• [Dataset records]

-.-.-

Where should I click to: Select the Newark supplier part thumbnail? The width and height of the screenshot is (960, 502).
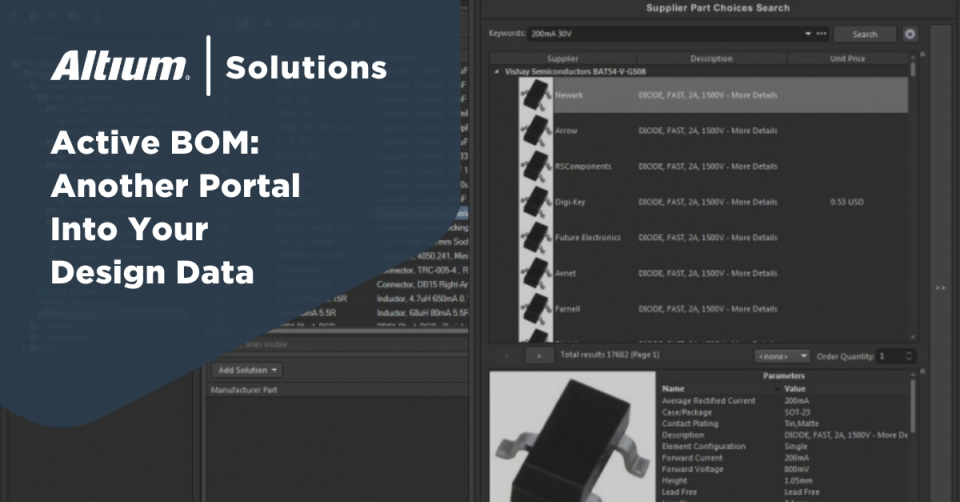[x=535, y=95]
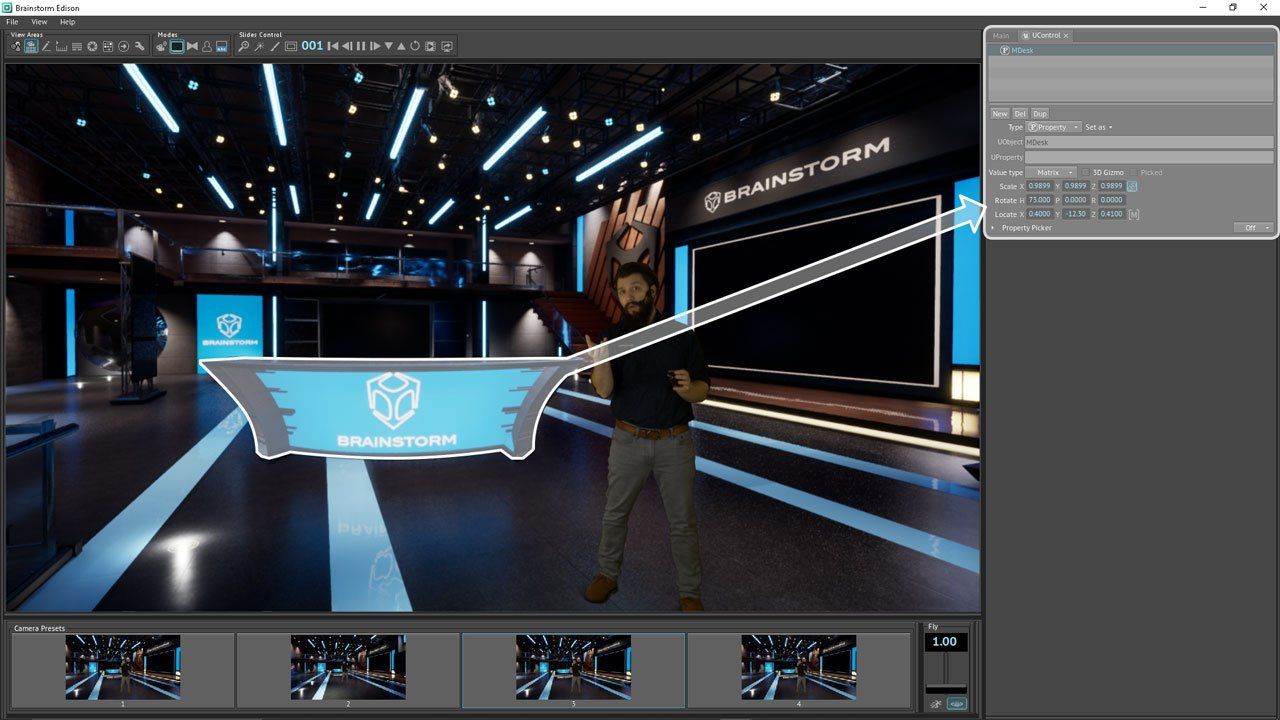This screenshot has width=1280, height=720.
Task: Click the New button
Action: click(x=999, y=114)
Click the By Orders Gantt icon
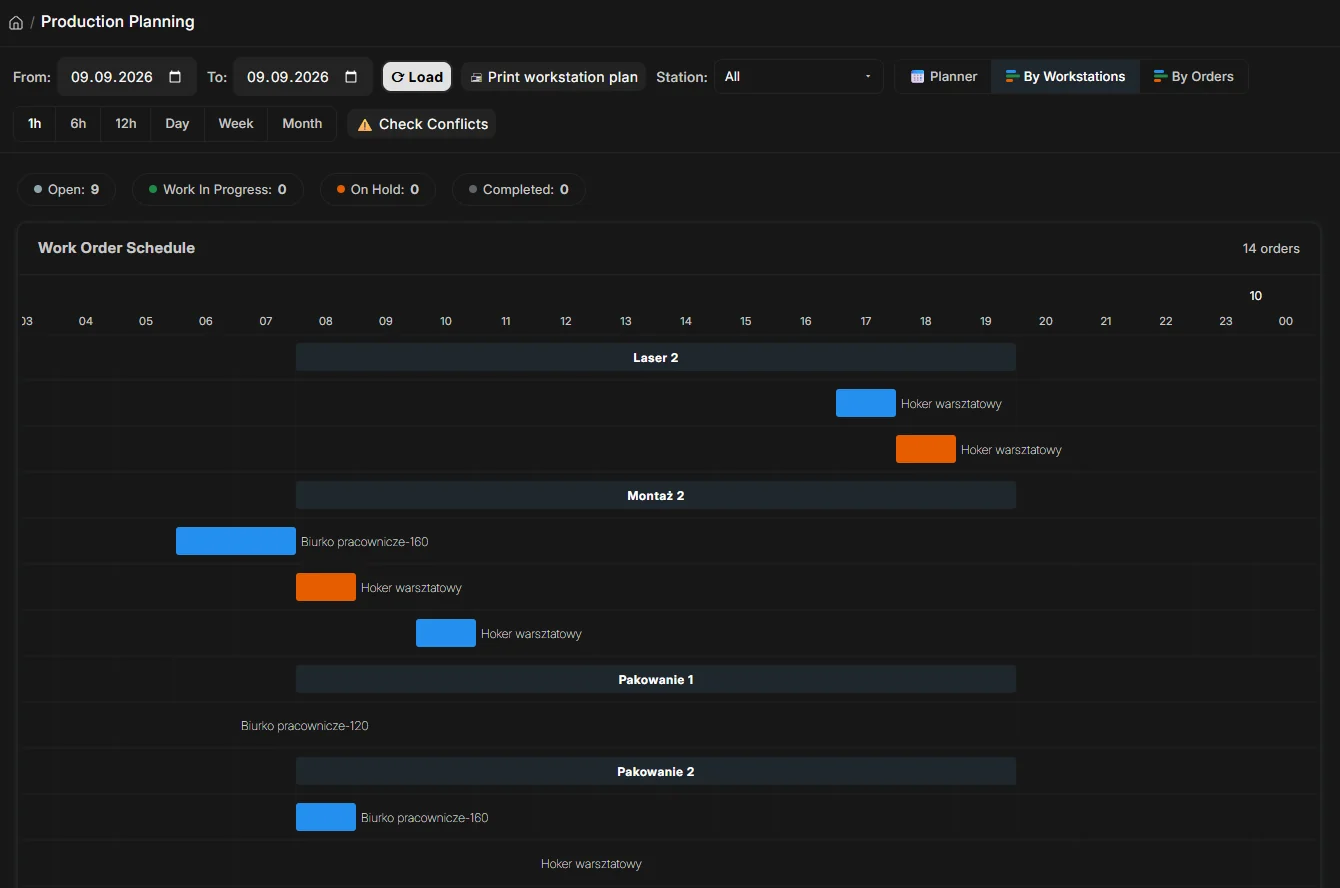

-.-.-

• [Brief]
Please reproduce each line of the listing above exactly, skipping pictures.

• [Reply to the exercise]
Where should I click to: Select the Newark supplier part thumbnail? The width and height of the screenshot is (960, 502).
[x=535, y=95]
This screenshot has width=1280, height=720.
Task: Click the New button
Action: click(x=999, y=114)
Click the By Orders Gantt icon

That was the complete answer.